9.2.1. Slots are not hardware resources

Slots are frequently incorrectly conflated with hardware resources. It is important to realize that slots are an entirely different metric than the number (and type) of hardware resources available.

Here are some examples that may help illustrate the difference:

  1. More processor cores than slots: Consider a resource manager job environment that tells PRRTE that there is a single node with 20 processor cores and 2 slots available. By default, PRRTE will only let you run up to 2 processes.

    Meaning: you run out of slots long before you run out of processor cores.

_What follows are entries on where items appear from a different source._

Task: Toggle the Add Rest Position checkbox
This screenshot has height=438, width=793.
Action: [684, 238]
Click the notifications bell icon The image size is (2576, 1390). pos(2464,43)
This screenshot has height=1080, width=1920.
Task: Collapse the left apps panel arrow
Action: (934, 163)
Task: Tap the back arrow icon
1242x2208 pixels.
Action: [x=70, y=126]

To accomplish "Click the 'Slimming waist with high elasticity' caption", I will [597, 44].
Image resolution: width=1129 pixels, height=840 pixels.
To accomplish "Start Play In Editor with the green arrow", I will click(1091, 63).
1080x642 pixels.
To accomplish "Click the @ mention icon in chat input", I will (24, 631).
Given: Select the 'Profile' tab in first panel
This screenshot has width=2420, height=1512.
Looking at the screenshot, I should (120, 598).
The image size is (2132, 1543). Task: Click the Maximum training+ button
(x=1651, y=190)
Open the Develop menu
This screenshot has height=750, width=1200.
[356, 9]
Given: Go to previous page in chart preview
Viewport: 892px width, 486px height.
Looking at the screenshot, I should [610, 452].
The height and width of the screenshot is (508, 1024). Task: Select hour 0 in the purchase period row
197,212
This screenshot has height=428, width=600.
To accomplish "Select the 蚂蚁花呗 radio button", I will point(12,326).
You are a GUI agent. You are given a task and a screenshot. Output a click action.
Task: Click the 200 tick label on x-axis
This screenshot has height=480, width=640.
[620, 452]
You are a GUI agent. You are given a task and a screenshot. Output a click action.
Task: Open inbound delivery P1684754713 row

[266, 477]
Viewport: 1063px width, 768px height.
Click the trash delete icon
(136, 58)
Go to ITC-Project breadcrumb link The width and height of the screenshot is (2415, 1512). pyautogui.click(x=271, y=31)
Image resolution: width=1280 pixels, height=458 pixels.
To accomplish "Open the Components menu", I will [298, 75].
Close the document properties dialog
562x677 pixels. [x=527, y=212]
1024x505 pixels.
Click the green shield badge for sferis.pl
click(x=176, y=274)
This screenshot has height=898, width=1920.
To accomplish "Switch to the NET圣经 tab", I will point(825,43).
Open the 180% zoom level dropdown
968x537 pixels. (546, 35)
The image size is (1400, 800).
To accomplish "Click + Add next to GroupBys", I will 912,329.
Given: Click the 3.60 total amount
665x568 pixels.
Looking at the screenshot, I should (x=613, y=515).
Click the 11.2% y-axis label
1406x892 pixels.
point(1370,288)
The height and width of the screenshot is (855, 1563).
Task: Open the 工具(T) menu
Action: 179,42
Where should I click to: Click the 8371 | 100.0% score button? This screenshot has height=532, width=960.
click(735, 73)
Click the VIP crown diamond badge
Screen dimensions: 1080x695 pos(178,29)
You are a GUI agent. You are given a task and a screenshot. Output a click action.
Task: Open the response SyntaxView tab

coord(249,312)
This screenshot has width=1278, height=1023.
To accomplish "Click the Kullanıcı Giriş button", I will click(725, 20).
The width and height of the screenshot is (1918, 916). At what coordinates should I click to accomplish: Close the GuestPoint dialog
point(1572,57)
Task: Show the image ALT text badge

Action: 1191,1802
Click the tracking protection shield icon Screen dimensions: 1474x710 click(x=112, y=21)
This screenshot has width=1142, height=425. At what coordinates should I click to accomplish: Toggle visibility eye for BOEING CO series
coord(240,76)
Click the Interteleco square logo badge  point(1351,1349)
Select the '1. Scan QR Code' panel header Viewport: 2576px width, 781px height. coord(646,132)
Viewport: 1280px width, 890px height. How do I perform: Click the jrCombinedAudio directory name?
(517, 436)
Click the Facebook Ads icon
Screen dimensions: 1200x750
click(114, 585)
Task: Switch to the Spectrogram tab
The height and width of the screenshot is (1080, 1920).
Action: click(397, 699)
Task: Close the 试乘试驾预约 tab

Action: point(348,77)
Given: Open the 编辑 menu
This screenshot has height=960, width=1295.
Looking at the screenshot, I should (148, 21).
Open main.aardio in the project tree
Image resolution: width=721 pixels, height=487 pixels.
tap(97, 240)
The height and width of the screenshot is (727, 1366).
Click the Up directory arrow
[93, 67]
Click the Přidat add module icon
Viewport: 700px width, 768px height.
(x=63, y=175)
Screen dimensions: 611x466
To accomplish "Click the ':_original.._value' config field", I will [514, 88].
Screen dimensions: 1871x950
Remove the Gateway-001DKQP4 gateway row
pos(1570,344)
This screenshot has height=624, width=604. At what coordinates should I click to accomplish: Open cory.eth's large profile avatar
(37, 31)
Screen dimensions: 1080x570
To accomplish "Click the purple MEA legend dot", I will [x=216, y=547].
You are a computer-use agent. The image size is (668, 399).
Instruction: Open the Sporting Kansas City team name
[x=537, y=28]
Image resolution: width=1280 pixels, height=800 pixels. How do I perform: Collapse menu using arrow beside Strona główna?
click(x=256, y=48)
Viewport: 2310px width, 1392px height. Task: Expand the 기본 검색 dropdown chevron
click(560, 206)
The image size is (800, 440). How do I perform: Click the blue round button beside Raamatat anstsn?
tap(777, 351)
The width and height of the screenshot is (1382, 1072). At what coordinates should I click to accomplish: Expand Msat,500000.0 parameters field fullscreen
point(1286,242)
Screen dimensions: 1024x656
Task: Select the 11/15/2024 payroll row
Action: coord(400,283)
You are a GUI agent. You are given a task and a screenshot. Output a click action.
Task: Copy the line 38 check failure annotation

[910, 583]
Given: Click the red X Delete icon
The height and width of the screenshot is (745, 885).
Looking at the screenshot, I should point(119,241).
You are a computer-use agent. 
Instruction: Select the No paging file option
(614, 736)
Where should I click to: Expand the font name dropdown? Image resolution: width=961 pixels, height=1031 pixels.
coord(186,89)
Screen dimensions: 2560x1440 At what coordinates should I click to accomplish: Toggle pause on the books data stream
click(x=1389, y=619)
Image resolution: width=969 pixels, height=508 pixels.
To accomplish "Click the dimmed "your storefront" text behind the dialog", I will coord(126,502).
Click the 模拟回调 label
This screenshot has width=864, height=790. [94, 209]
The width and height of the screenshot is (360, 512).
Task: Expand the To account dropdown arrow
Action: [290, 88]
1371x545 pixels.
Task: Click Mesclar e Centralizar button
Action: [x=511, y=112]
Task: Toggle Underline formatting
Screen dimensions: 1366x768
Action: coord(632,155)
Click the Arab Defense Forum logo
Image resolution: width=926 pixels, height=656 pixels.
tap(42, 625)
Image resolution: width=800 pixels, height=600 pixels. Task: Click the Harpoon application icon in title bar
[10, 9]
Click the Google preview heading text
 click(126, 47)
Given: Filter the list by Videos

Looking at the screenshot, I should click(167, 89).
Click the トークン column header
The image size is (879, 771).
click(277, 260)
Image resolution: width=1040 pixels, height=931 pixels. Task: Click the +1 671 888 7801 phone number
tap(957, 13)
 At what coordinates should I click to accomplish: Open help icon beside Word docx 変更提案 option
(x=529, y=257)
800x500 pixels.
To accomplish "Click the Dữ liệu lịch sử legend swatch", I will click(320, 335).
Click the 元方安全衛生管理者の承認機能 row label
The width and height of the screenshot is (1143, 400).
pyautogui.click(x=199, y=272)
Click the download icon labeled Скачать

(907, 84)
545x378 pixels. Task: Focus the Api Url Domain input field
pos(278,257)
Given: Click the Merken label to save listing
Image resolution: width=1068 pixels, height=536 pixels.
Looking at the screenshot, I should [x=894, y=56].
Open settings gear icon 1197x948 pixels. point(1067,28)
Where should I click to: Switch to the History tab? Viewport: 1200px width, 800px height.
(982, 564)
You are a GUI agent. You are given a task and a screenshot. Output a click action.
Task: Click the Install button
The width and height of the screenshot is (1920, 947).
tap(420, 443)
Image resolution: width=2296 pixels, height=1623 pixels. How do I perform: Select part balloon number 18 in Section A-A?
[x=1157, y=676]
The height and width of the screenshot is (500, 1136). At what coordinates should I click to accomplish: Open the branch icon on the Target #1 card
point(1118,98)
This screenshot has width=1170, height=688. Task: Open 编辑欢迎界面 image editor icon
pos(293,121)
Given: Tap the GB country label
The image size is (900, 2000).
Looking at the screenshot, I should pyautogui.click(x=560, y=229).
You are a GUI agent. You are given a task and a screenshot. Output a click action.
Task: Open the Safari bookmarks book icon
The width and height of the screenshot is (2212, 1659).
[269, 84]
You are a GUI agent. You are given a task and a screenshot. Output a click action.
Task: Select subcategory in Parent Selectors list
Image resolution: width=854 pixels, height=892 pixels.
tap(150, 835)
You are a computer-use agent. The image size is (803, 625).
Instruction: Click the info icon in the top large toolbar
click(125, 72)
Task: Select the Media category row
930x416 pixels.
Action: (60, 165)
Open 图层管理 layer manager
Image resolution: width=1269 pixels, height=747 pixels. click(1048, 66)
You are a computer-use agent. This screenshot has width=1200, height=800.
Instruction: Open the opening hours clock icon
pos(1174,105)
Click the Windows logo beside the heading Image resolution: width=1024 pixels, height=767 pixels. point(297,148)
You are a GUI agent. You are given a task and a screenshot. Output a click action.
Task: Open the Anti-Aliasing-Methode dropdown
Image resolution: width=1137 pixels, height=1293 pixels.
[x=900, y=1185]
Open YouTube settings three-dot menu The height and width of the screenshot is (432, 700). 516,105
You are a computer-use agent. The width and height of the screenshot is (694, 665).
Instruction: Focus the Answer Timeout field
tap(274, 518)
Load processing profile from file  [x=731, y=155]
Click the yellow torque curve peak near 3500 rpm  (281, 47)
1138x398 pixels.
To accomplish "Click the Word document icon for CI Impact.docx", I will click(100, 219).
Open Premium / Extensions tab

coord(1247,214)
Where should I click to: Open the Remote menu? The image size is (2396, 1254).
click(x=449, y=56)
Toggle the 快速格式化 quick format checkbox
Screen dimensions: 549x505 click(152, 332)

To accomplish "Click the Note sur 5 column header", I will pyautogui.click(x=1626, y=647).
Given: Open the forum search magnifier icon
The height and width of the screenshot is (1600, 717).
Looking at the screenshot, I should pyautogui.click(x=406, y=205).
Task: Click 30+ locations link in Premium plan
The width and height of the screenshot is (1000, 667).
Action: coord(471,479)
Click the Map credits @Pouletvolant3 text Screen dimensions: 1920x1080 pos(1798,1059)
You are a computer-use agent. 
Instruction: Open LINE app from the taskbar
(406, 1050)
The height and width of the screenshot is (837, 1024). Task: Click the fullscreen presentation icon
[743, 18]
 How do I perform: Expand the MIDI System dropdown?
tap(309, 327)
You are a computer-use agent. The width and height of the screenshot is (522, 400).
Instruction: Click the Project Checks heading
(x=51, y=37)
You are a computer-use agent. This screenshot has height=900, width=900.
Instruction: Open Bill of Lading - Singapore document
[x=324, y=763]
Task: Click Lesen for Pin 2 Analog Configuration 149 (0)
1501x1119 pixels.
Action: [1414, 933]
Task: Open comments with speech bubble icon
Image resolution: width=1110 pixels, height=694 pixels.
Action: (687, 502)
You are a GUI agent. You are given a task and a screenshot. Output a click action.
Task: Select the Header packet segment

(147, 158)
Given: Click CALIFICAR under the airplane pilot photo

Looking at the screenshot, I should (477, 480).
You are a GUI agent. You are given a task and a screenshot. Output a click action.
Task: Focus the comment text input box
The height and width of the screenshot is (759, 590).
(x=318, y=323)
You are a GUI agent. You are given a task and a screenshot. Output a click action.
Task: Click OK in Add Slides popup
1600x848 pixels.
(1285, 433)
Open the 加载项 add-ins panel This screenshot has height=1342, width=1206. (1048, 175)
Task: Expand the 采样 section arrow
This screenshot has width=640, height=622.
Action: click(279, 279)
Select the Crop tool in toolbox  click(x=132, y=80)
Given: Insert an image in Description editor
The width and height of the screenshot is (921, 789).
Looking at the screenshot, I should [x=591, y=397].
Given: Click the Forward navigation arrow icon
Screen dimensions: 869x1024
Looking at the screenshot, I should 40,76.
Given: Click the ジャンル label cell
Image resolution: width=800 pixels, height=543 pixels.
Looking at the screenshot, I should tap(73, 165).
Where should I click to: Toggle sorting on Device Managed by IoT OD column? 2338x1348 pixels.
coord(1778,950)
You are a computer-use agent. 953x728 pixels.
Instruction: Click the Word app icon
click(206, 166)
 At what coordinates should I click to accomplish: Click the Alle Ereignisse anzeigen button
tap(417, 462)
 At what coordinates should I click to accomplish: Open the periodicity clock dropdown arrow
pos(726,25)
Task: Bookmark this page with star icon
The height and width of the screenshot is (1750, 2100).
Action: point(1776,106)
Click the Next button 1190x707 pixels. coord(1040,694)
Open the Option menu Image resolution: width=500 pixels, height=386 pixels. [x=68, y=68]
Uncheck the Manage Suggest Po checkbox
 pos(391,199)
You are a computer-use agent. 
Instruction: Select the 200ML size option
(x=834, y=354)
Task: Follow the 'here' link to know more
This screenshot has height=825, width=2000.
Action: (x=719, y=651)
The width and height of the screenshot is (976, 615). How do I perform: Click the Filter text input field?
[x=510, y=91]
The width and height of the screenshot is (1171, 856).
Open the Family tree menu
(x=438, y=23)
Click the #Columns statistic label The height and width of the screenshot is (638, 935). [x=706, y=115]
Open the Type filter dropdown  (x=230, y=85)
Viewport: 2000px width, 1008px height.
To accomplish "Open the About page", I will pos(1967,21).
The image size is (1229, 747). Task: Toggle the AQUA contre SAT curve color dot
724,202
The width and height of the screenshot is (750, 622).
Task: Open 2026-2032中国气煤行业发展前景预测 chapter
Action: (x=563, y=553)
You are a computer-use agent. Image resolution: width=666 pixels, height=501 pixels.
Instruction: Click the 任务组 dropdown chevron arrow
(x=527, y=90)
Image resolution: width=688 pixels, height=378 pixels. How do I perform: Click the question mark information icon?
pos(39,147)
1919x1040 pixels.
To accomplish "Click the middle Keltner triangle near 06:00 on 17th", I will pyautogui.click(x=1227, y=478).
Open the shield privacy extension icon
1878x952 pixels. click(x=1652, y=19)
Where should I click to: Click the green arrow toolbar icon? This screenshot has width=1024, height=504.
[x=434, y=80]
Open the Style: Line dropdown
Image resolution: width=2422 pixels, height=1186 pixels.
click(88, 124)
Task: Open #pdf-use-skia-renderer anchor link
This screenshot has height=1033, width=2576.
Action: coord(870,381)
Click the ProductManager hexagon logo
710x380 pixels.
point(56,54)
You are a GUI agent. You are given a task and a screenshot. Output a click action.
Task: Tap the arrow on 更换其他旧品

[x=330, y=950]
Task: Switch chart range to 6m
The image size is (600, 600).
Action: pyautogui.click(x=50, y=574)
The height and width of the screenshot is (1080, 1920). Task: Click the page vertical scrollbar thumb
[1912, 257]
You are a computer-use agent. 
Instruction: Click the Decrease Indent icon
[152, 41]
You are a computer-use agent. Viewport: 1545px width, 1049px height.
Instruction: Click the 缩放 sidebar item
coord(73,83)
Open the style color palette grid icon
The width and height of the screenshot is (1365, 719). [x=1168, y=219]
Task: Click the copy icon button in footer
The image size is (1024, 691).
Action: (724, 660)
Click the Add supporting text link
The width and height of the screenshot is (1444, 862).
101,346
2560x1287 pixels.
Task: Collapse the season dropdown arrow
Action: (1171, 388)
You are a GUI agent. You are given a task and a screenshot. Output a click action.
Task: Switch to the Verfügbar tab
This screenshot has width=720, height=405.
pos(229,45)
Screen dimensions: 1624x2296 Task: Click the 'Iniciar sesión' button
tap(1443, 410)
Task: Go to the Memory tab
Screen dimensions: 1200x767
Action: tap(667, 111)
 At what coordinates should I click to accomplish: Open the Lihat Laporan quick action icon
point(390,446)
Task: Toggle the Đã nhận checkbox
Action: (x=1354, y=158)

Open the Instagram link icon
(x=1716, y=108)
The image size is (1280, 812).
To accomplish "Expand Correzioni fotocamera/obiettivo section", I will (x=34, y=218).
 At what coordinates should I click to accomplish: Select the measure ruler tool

  2. More slots than processor cores: Consider a hostfile with a single node listed with a slots=50 qualification. The node has 20 processor cores. By default, PRRTE will let you run up to 50 processes.

    Meaning: you can run many more processes than you have processor cores.

9.3. Definition of “processor element”

By default, PRRTE defines that a “processing element” is a processor core. However, if --use-hwthread-cpus is specified on the command line, then a “processing element” is a hardware thread.